** Reading text **

Although taxpayer claimed reliance on “should” tax opinion of longtime preparer/tax firm and firm principal’s
advice, such reliance wasn’t reasonable or in good faith where opinion was riddled with errors and based on
unreasonable assumptions for which there was no support in applicable case law or IRC. Moreover, considering
“exorbitant” flat fee firm received and that it/its principal wore multiple hats in giving opinion on transaction it helped
plan, there was inherent conflict of interest and lack of sufficient independence to justify taxpayer’s reliance. In end,
tax opinion was seen more as quid pro quo arrangement than real tax opinion.
Reference(s): ¶ 66,625.01(20) ; ¶ 74,536.1426(90) ; ¶ 66,625.01(45) Code Sec. 6662
Official Tax Court Syllabus
W, a wholly owned subsidiary of parent, P, proposed to transfer its assets and most of its liabilities to a
newly formed LLC in which W and GP, an unrelated corporation, would have ownership interests. P
hired S, an investment bank, and PWC, an accounting firm, to advise it on structuring the transaction
with GP. P also asked PWC to issue an opinion on the tax consequences of the transaction and
conditioned the closing on receiving a “should” opinion from PWC that the transaction qualified as tax
free. PWC issued an opinion that the transaction should not be treated as a taxable sale but rather as a
tax free contribution of property to a partnership.
W contributed approximately two-thirds of the LLC’s total assets in 1999 in exchange for a 5-percent
interest in the LLC and a special distribution of cash. W used a portion of the cash to make a loan to P in
return for a note from P. W’s only assets after the transaction were its LLC interest, the note from P and a
corporate jet. The LLC obtained the funds for the cash distribution by receiving a bank loan. GP
guaranteed the LLC’s obligation to repay the loan. W agreed to indemnify GP if GP were called on to pay
the principal of the bank loan pursuant to its guaranty. The LLC thereafter borrowed funds from a
financial subsidiary of GP to retire the bank loan.
GP entered into a separate transaction in 2001 that required it to divest its entire interest in the LLC for
antitrust purposes. W subsequently sold its LLC interest to GP, and GP then sold the entire interest in
the LLC to an unrelated party. P reported gain from the sale on its consolidated Federal income tax
return for 2001. R determined that P should have reported a gain when W contributed its assets to the
LLC in 1999. R has also asserted a substantial understatement penalty under sec. 6662(a), I.R.C.,
against P in his amended answer.
1. Held: W’s asset transfer to the LLC was a disguised sale under sec. 707(a)(2)(B), I.R.C. P must
include gain from the sale on its consolidated Federal income tax return for 1999.

** Raw data **
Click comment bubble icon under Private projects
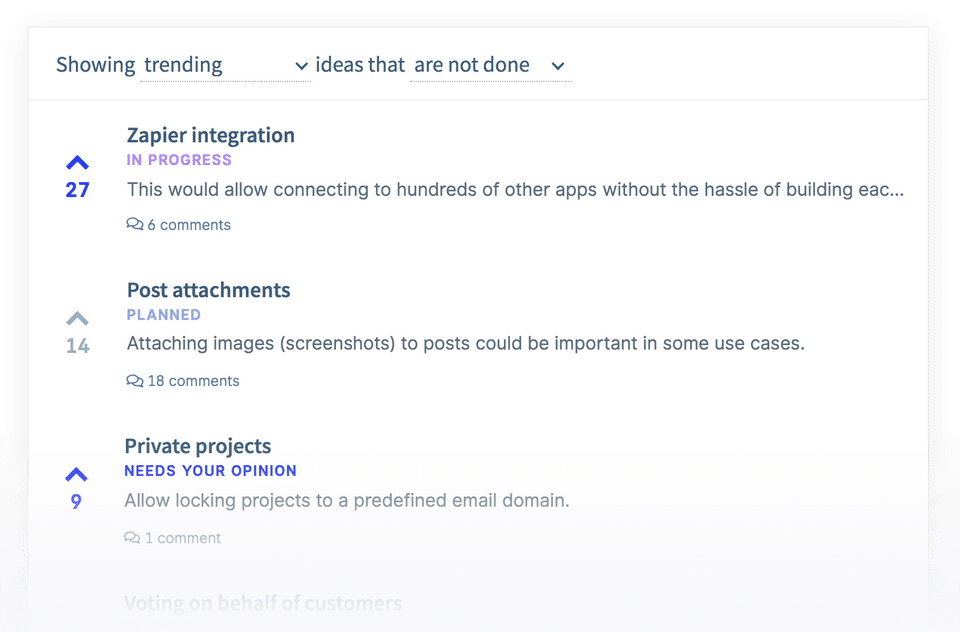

** Required tasks **
A. Using the tax court summary above, explain why the taxpayer's reliance on the firm's "should" opinion was found not to be reasonable or in good faith.
B. From the tax court summary, retype the stretch from "Although taxpayer claimed" through "real tax opinion.".

** Written responses **
A. The opinion was riddled with errors and rested on unreasonable assumptions that had no support in applicable case law or the IRC. In addition, the firm received an "exorbitant" flat fee and wore multiple hats by giving an opinion on a transaction it helped plan. That created an inherent conflict of interest and too little independence to justify the reliance.

B.
Although taxpayer claimed reliance on “should” tax opinion of longtime preparer/tax firm and firm principal’s
advice, such reliance wasn’t reasonable or in good faith where opinion was riddled with errors and based on
unreasonable assumptions for which there was no support in applicable case law or IRC. Moreover, considering
“exorbitant” flat fee firm received and that it/its principal wore multiple hats in giving opinion on transaction it helped
plan, there was inherent conflict of interest and lack of sufficient independence to justify taxpayer’s reliance. In end,
tax opinion was seen more as quid pro quo arrangement than real tax opinion.